Der Vorstandsvorsitzende der Daimler AG, Dieter Zetsche, geht davon aus, dass die Automobilindustrie in den kommenden Jahren sich dramatischer verändern wird als jemals zuvor. Die Digitalisierung revolutioniere die Arbeit von Autoherstellern über die gesamte Wertschöpfungskette hinweg. Allerdings biete sie auch große Chancen. Deshalb laute die Frage: „Wie schaffen wir es, Treiber und nicht Getriebene zu sein“, sagte Zetsche.

Dieter Zetsche beim Abendblatt-Wirtschaftsgipfel
Dieter Zetsche beim Abendblatt-Wirtschaftsgipfel © Michael Rauhe | Michael Rauhe

Der Daimler-Chef riet in seiner Keynote die anwesenden Unternehmer, aktiv die digitale Revolution anzugehen. „Machen Sie Ihrem Kerngeschäft selbst Konkurrenz, bevor es andere tun.“ Als Beispiel nannte Zetsche die Entwicklung des Car-Sharing-Angebots „Car2go“. Inzwischen sei das Start up von Daimler der weltweit größte Anbieter im Bereich Car-Sharing und verfüge über 13.000 Fahrzeuge. Künftig werde es im Kern auch um die intelligente Vernetzung unterschiedlicher Verkehrsmittel gehen. Zetsche stellte dazu das neue Angebot „Moovel“ vor.
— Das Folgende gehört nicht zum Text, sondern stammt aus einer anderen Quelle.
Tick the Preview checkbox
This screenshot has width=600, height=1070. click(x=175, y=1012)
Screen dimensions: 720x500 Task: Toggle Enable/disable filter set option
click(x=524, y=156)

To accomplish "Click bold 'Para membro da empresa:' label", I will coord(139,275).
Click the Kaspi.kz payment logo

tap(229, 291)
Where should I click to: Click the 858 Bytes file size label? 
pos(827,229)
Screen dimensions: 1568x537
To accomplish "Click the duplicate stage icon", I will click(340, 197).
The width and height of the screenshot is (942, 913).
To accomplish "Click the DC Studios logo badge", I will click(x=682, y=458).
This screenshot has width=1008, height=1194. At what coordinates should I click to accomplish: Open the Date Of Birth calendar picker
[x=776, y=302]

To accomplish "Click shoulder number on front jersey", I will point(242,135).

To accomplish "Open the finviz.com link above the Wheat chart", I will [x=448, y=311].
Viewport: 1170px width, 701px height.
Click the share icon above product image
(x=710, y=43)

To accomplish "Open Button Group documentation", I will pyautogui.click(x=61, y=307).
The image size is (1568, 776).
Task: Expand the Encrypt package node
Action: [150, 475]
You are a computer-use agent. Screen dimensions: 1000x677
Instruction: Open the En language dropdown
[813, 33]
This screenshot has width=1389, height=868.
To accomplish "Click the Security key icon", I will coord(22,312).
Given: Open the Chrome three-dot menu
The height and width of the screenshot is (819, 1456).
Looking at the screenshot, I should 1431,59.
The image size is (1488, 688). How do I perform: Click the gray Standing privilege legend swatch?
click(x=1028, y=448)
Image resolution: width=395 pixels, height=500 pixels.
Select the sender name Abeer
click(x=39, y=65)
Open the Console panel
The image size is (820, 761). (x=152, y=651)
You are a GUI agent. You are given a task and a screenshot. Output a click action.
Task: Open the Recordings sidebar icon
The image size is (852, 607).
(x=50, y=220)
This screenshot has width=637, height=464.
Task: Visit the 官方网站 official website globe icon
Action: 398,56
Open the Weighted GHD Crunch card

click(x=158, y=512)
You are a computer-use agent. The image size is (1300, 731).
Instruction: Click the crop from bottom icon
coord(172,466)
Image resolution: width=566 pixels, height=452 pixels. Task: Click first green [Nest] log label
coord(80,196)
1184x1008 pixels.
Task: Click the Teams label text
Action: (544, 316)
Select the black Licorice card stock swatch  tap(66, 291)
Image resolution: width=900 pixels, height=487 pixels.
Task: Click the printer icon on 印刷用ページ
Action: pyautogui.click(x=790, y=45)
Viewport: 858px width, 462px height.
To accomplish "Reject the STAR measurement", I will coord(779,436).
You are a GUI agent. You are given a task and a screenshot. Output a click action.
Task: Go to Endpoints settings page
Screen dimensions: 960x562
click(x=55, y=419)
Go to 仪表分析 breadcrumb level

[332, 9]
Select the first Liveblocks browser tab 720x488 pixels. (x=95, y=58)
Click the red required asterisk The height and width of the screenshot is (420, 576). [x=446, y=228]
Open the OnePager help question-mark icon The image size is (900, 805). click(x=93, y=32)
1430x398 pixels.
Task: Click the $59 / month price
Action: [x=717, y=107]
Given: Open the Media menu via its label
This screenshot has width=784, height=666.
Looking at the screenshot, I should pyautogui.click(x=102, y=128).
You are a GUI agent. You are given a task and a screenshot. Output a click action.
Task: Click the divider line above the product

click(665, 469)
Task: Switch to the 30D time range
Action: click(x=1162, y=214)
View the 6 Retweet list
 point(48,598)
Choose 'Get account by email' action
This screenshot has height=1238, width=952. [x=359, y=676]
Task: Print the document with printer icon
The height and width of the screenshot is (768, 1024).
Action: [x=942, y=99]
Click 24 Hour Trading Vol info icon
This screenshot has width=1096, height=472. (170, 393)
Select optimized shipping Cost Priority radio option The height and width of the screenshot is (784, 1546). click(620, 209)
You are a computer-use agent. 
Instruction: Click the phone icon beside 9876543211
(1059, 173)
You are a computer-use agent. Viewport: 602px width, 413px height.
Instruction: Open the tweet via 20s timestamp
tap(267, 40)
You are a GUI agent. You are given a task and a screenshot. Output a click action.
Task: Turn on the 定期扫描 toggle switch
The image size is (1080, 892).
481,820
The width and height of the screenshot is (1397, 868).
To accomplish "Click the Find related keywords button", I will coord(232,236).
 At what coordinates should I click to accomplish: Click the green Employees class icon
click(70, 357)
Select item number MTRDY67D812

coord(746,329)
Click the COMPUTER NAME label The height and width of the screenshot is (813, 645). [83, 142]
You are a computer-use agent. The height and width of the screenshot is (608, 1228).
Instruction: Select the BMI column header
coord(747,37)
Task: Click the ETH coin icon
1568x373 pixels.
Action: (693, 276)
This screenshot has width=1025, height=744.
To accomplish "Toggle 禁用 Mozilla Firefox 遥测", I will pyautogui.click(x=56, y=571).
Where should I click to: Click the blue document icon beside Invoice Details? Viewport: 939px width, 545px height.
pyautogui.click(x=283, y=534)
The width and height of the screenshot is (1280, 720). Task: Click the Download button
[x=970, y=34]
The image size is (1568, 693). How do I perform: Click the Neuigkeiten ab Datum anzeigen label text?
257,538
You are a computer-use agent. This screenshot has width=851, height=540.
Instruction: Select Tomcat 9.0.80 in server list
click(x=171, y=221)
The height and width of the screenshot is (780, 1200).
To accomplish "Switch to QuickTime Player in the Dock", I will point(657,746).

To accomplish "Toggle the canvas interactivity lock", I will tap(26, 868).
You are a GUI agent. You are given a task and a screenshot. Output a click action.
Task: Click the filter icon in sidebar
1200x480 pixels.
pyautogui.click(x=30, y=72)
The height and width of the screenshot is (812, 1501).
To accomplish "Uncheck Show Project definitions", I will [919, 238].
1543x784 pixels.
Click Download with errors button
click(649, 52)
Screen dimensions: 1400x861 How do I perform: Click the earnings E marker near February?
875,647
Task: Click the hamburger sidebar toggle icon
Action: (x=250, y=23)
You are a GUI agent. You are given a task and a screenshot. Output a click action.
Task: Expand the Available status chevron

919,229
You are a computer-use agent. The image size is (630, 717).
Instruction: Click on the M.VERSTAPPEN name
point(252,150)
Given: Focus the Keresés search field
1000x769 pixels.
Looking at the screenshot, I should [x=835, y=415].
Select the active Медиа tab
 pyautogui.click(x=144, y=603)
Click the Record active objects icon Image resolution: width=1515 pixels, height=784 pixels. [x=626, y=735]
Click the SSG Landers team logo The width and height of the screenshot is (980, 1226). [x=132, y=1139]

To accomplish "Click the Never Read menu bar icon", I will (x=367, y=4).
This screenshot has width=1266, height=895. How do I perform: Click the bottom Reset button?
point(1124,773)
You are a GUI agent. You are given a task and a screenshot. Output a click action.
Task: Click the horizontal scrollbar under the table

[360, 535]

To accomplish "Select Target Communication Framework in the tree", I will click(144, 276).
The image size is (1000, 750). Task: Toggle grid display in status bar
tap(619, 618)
Kundenorientierung zentrales Thema

Zetsche betonte - wie zuvor Mahlberg - die Notwendigkeit, von Kundenorientierung. „Konzentrieren Sie sich auf die Kundenbedürfnisse von morgen und nicht auf die Bedenkenträger von gestern.“ Von großer Bedeutung werden in den kommenden Jahren die Entwicklung autonom fahrender Kraftfahrzeuge sein. Bereits heute gebe es viele kleine Helfer an Bord, die den Autofahrer unterstützten. Autonomes Fahren werden aber ein großer Sprung bei der Verkehrssicherheit und der Wirtschaftlichkeit bedeuten.

Zetsche riet den Unternehmern, bei der Digitalisierung schnell zu sein und zugleich einen langen Atem zu haben. Der Innovationsdruck in anderen Teilen der Welt sei enorm. Allerdings rechneten sich viele Start ups über eine Reihe von Jahren nicht. Ähnliches gelte in Fragen der Elektromobilität.

Zetsche äußerte sich dennoch zuversichtlich, dass dem Elektromotor die Zukunft gehört. Er gehe von einem längeren Übergangsweg mit Zwischenschritten aus. „Heute müssen wir mit dem Verbrennungsmotor das Geld für die Entwicklung des Elektromotor verdienen.“ Notwendig sei es, die Reichweite von Elektroautos zu vergrößern.